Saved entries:
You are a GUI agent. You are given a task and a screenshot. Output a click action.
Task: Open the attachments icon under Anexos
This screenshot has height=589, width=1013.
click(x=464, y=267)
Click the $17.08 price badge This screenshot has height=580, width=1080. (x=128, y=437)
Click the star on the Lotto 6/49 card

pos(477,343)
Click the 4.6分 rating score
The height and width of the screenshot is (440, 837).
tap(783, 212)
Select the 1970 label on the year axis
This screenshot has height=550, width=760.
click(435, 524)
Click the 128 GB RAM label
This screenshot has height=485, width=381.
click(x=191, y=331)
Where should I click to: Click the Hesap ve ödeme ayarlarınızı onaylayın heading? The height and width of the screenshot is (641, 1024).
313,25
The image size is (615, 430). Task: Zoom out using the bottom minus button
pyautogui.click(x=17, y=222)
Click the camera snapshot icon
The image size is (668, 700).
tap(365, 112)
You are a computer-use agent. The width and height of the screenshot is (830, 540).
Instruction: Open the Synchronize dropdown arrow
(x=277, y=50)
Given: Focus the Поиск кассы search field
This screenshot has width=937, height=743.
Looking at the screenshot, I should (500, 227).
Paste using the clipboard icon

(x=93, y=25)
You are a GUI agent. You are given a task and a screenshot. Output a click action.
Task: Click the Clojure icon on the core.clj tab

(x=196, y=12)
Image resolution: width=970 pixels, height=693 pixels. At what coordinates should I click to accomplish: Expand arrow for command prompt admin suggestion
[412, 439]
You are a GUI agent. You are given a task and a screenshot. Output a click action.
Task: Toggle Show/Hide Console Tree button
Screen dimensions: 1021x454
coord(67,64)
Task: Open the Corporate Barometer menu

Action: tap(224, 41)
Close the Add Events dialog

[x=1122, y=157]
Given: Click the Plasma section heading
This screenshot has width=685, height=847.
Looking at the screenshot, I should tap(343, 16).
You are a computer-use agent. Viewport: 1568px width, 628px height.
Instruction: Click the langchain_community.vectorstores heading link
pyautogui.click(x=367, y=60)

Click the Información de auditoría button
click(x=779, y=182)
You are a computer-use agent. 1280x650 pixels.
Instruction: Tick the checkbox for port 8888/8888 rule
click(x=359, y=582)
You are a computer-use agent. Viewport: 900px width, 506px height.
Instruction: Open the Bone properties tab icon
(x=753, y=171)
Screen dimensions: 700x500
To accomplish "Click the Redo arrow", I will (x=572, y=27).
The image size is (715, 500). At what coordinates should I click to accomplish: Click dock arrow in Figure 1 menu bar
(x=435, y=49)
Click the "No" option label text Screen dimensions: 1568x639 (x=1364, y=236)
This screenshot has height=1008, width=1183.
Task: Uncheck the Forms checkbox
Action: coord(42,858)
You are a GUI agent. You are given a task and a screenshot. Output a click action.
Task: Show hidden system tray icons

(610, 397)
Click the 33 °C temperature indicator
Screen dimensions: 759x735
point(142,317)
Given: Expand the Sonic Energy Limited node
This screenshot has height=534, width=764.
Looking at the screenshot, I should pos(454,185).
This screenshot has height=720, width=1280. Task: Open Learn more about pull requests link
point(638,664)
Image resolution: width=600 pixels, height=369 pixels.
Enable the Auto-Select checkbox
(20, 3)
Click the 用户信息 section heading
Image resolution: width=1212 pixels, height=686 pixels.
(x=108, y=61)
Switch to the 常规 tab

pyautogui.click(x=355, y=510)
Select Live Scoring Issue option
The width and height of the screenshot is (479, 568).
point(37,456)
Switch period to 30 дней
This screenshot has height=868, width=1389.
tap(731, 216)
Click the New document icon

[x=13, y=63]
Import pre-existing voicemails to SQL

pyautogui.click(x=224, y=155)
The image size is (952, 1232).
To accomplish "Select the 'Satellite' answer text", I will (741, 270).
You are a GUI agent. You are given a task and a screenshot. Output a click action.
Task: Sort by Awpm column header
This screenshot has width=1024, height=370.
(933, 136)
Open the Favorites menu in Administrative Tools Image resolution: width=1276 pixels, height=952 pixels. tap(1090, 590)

### [Requirement]
The expected answer is an exact copy of the lines above, beginning at the line with "Image resolution: width=970" and ending at the line with "Task: Toggle Show/Hide Console Tree button", with both ends in.

### [Solution for this task]
Image resolution: width=970 pixels, height=693 pixels. At what coordinates should I click to accomplish: Expand arrow for command prompt admin suggestion
[412, 439]
You are a GUI agent. You are given a task and a screenshot. Output a click action.
Task: Toggle Show/Hide Console Tree button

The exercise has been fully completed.